Let's first implement a very basic version to consolidate our basic understanding of a web crawler. 

In [14]:
import queue
import requests
from bs4 import BeautifulSoup
import time
import re
from types import MethodType 

In [20]:


# This naive crawler class
# @url_queue:   the queue which stores urls to be crawled
# @visited_url: the set which stores urls already added to url_queue
# @pg_cng:      the max count of web pages to be downloaded and stored 
# @saved_pg:    the dictionary storing downloaded pages, format:{url:content}
# @max_qsize:   the max size of url_queue
class NaiveCrawler:
    url_queue = queue.Queue()
    visited_url = set()
    pg_cng = 0
    saved_pg = {}
    max_qsize = 0
    
    # @init_pg:     list of initial pages for crawling
    def __init__(self, init_pg, max_qsize=10000):
        self.pg_cng = 0
        self.url_queue = queue.Queue()
        self.saved_pg = {}
        for url in init_pg:
            self.url_queue.put(url)
            self.visited_url.add(url)
        self.max_qsize = max_qsize
        
    def __del__(self):
        self.saved_pg.clear()


First we define a spider class `NaiveCrawler`, which contains basic parameters for a crawler, a queue storing urls to be scraped, a set storing urls already visited, web page contents.

In [21]:
# crawling function
# @pg_limit:  max number of pages to crawl
# @max_qsize: max number of pages stored in the url_queue
# @headers:   the http GET request headers
# @params:    the http GET request params
# @interval:  interval between two consecutive requests
def crawl(self, pg_limit=100, 
    headers={}, params={},
    interval=0.1):
    #only download pg_limit number of web pages
    while(self.pg_cng < pg_limit):
        time.sleep(interval)
        if self.url_queue.qsize()>0:
            #get the first url in the queue
            current_url = self.url_queue.get() 
            try:
                #request web pages  
                response = requests.get(current_url, headers=headers, params=params)
                html = response.text
                self.process_page(html,current_url)
            except Exception as e:
                print(e)
            pass
        else:
            break

The `crawl` function is the main function called by our crawler. In each cycle it picks the first url in `url_queue`, sends a request to download the corresponding web page contents with `requests.get`, store the web page contents & add new url links to `url_queue` with the function `process_page`. The loop stops when there are enough pages downloaded or url_queue is full (This is an exception). 

In [22]:
# process the downloaded web page, including store/filter content 
# and add new url to url_queue
# @html: the html doc downloaded
# @url:  the url of the downloaded web page 
def process_page(self,html,url):
    try:
        soup = BeautifulSoup(html, 'html.parser')
        #simply store the whole html doc
        self.saved_pg[url] = html
        self.pg_cng += 1
        #identify all possible externel links appearing in the html doc
        #example externel link: "//facebook.com", "www.google.com"
        for a in soup.find_all("a", href=re.compile("^(http|www|//)*$")):
            #only if one url is not seen before and queue size does
            #not exceeed max limit, we add it to url_queue
            ex_url = a['href']
            if ex_url is not None and ex_url[0]=='/':
                if self.url_queue.qsize() < self.max_qsize:
                    if ex_url not in self.visited_url:
                        self.url_queue.put(ex_url)
                        #once we add a url to url_queue, we consider it 'visited'
                        self.visited_url.add(ex_url)

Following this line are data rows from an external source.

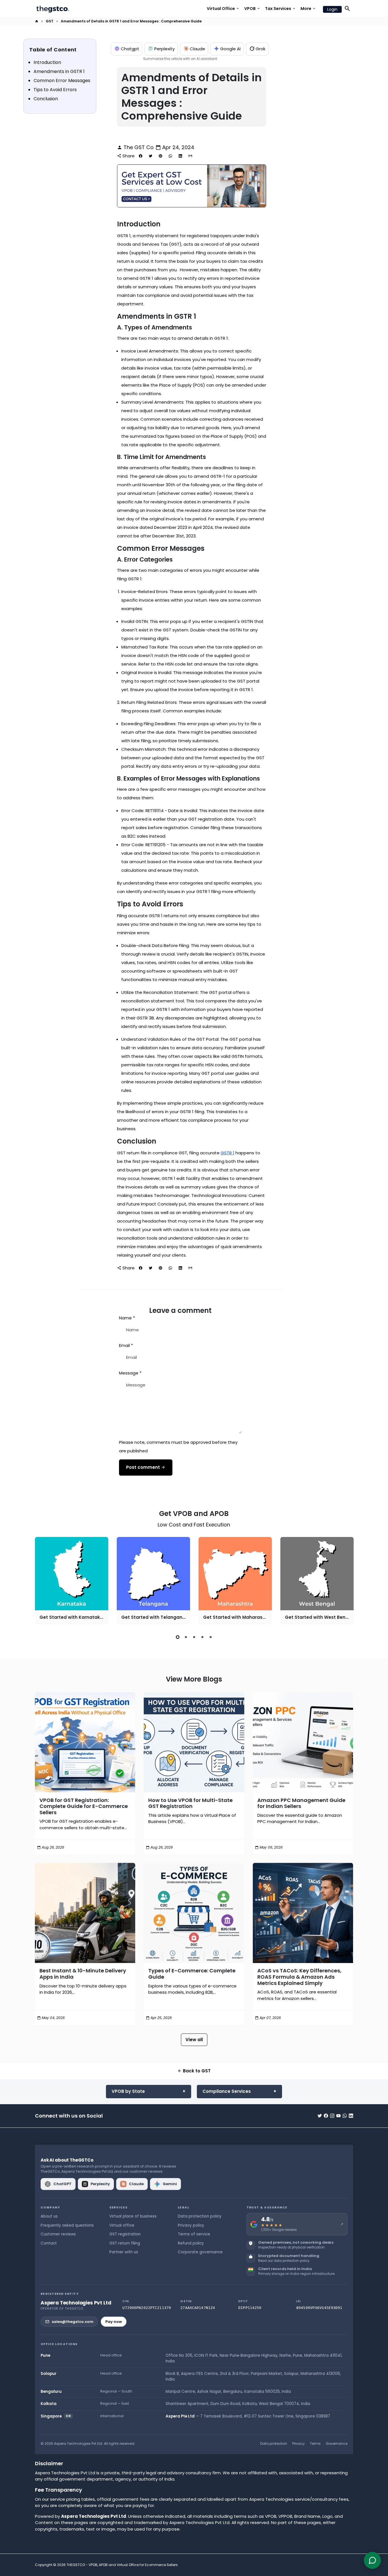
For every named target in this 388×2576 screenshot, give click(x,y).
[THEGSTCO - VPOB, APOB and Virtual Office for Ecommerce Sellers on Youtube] (338, 2116)
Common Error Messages (62, 80)
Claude (197, 49)
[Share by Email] (190, 156)
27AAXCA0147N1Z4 (197, 2308)
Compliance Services (227, 2091)
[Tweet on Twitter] (151, 156)
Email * (126, 1345)
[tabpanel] (71, 1580)
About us (49, 2216)
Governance (336, 2443)
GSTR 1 (227, 1153)
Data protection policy (200, 2216)
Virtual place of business (133, 2216)
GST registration (125, 2234)
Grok (260, 49)
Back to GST (194, 2071)
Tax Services (280, 8)
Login (332, 9)
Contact (49, 2243)
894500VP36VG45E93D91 (319, 2308)
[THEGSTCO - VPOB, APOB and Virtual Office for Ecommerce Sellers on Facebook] (326, 2116)
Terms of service (194, 2234)
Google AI (230, 49)
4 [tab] (202, 1637)
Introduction (47, 62)
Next (348, 1582)
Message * (130, 1373)
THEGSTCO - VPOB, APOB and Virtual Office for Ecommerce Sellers (122, 2564)
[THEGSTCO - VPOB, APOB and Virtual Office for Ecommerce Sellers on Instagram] (332, 2116)
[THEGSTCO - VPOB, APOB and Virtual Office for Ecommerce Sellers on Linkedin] (351, 2116)
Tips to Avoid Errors (55, 89)
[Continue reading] (85, 1742)
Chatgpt (130, 49)
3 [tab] (194, 1637)
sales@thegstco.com (72, 2321)
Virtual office (121, 2225)
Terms (315, 2443)
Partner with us (123, 2252)
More (308, 8)
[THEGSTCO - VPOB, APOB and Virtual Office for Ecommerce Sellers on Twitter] (320, 2116)
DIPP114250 (249, 2308)
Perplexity (164, 49)
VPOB (252, 8)
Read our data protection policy (283, 2260)
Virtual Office (223, 8)
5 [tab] (210, 1637)
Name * (127, 1318)
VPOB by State (128, 2091)
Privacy (298, 2443)
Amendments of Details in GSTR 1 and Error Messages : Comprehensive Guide (131, 21)
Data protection (273, 2443)
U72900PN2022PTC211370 (146, 2308)
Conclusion (46, 98)
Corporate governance (200, 2252)
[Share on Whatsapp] (170, 156)
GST (49, 21)
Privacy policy (191, 2225)
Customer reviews (58, 2234)
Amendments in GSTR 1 (59, 71)
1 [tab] (178, 1637)
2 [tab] (186, 1637)
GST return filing (124, 2243)
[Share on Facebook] (141, 156)
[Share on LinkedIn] (180, 156)
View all (194, 2040)
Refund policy (191, 2243)
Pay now (113, 2321)
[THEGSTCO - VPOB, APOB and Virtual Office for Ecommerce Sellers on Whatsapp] (345, 2116)
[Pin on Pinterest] (160, 156)
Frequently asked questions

        #identify all possible internel links 
        #example internel links: "/ebooks/56580"
        for a in soup.find_all("a", href=re.compile("^/[^/].*$")):
            # concatenate the present web page's url with the relative url 
            in_url = a['href']
            if in_url is not None:
                in_url = url + in_url
                if self.url_queue.qsize() < self.max_qsize:
                    if in_url not in self.visited_url:
                        self.url_queue.put(in_url)
                        #once we add a url to url_queue, we consider it 'visited'
                        self.visited_url.add(in_url)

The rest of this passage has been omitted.